▸ **Work request**:
Stopping at the line that holds "(202) 589-1834 (120, 1675)", repeat the lines below exactly, starting from the very first and including that final line.
======== Information given ========
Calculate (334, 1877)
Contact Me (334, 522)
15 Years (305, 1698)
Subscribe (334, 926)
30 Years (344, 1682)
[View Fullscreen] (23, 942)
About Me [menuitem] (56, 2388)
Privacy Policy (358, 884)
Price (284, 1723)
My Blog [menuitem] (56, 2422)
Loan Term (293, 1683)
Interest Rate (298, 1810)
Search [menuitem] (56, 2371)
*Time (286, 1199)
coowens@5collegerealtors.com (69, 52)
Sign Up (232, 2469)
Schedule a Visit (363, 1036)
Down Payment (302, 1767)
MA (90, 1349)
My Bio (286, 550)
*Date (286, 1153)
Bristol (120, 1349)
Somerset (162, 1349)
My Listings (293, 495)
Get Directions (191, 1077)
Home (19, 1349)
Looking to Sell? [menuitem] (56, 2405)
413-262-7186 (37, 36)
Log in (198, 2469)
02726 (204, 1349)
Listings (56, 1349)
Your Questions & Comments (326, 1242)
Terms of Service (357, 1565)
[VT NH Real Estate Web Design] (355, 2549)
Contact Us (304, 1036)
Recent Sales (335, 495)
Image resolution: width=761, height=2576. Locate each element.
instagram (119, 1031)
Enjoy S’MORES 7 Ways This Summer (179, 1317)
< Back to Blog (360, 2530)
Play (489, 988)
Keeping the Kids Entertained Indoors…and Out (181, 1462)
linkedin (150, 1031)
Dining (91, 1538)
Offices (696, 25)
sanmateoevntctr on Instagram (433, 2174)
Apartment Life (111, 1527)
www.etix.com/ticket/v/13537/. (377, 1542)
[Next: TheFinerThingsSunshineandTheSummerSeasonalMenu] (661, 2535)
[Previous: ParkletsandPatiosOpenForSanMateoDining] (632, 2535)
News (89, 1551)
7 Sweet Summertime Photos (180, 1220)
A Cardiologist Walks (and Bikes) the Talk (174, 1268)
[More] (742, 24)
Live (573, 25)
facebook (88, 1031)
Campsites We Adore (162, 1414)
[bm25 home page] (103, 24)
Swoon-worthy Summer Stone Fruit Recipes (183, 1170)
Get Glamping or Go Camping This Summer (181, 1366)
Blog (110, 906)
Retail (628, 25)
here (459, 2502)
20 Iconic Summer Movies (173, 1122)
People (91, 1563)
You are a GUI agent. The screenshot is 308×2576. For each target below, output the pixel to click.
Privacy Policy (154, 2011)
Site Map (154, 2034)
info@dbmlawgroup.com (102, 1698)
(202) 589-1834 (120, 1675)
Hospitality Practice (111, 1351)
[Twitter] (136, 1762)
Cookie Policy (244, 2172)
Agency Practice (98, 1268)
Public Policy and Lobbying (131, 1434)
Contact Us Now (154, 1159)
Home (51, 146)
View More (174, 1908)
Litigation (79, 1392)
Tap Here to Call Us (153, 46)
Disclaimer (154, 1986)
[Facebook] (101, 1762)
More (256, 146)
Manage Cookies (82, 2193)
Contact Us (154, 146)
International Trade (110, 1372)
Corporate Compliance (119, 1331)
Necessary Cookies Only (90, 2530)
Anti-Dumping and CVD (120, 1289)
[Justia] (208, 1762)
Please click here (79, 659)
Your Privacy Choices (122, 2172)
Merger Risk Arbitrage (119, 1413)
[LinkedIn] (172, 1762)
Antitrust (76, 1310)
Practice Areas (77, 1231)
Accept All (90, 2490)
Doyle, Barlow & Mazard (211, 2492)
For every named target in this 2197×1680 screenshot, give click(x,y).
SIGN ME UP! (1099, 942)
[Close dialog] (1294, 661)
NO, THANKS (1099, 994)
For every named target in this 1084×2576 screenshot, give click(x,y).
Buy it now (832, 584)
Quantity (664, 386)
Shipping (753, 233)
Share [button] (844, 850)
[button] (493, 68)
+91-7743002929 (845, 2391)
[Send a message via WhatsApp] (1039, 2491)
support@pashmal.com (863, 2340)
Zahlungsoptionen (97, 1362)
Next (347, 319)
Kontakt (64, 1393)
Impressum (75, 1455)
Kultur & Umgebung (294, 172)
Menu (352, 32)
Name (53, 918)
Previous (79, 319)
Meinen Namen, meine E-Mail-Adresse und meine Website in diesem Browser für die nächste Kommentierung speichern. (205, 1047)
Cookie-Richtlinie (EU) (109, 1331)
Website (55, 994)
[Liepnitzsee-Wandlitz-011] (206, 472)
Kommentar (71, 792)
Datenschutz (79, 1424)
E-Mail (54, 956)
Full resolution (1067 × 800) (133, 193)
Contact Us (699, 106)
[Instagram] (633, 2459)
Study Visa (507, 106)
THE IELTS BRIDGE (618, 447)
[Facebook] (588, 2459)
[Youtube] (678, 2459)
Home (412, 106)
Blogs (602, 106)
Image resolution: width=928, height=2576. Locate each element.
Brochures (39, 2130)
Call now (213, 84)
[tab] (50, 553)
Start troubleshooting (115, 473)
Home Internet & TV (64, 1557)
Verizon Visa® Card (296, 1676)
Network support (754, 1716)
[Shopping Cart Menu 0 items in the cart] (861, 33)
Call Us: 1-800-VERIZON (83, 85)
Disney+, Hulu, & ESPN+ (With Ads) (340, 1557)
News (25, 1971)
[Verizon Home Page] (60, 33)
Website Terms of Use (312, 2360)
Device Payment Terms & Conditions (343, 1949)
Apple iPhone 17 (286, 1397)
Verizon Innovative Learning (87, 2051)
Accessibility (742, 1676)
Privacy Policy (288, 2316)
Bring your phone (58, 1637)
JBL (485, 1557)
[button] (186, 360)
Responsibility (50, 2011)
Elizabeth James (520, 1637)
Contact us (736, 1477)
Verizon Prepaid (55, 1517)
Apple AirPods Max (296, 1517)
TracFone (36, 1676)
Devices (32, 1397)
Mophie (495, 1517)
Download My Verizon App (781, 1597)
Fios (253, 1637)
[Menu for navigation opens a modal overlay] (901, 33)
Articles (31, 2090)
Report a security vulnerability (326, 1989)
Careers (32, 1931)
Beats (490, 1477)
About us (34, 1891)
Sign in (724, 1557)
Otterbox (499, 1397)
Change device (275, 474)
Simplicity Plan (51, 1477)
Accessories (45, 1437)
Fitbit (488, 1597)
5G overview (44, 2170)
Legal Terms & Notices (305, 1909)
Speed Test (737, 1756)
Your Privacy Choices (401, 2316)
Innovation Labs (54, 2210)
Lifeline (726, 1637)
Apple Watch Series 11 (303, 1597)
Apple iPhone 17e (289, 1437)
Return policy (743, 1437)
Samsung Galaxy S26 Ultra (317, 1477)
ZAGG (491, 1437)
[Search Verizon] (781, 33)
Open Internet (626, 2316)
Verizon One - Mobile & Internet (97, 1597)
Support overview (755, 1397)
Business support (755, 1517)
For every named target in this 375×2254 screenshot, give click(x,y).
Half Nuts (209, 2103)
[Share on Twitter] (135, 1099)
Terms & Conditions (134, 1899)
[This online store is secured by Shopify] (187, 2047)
========
▸ **Result for this task**:
Calculate (334, 1877)
Contact Me (334, 522)
15 Years (305, 1698)
Subscribe (334, 926)
30 Years (344, 1682)
[View Fullscreen] (23, 942)
About Me [menuitem] (56, 2388)
Privacy Policy (358, 884)
Price (284, 1723)
My Blog [menuitem] (56, 2422)
Loan Term (293, 1683)
Interest Rate (298, 1810)
Search [menuitem] (56, 2371)
*Time (286, 1199)
coowens@5collegerealtors.com (69, 52)
Sign Up (232, 2469)
Schedule a Visit (363, 1036)
Down Payment (302, 1767)
MA (90, 1349)
My Bio (286, 550)
*Date (286, 1153)
Bristol (120, 1349)
Somerset (162, 1349)
My Listings (293, 495)
Get Directions (191, 1077)
Home (19, 1349)
Looking to Sell? [menuitem] (56, 2405)
413-262-7186 (37, 36)
Log in (198, 2469)
02726 (204, 1349)
Listings (56, 1349)
Your Questions & Comments (326, 1242)
Terms of Service (357, 1565)
[VT NH Real Estate Web Design] (355, 2549)
Contact Us (304, 1036)
Recent Sales (335, 495)
Image resolution: width=761, height=2576. Locate each element.
instagram (119, 1031)
Enjoy S’MORES 7 Ways This Summer (179, 1317)
< Back to Blog (360, 2530)
Play (489, 988)
Keeping the Kids Entertained Indoors…and Out (181, 1462)
linkedin (150, 1031)
Dining (91, 1538)
Offices (696, 25)
sanmateoevntctr on Instagram (433, 2174)
Apartment Life (111, 1527)
www.etix.com/ticket/v/13537/. (377, 1542)
[Next: TheFinerThingsSunshineandTheSummerSeasonalMenu] (661, 2535)
[Previous: ParkletsandPatiosOpenForSanMateoDining] (632, 2535)
News (89, 1551)
7 Sweet Summertime Photos (180, 1220)
A Cardiologist Walks (and Bikes) the Talk (174, 1268)
[More] (742, 24)
Live (573, 25)
facebook (88, 1031)
Campsites We Adore (162, 1414)
[bm25 home page] (103, 24)
Swoon-worthy Summer Stone Fruit Recipes (183, 1170)
Get Glamping or Go Camping This Summer (181, 1366)
Blog (110, 906)
Retail (628, 25)
here (459, 2502)
20 Iconic Summer Movies (173, 1122)
People (91, 1563)
You are a GUI agent. The screenshot is 308×2576. For each target below, output the pixel to click.
Privacy Policy (154, 2011)
Site Map (154, 2034)
info@dbmlawgroup.com (102, 1698)
(202) 589-1834 (120, 1675)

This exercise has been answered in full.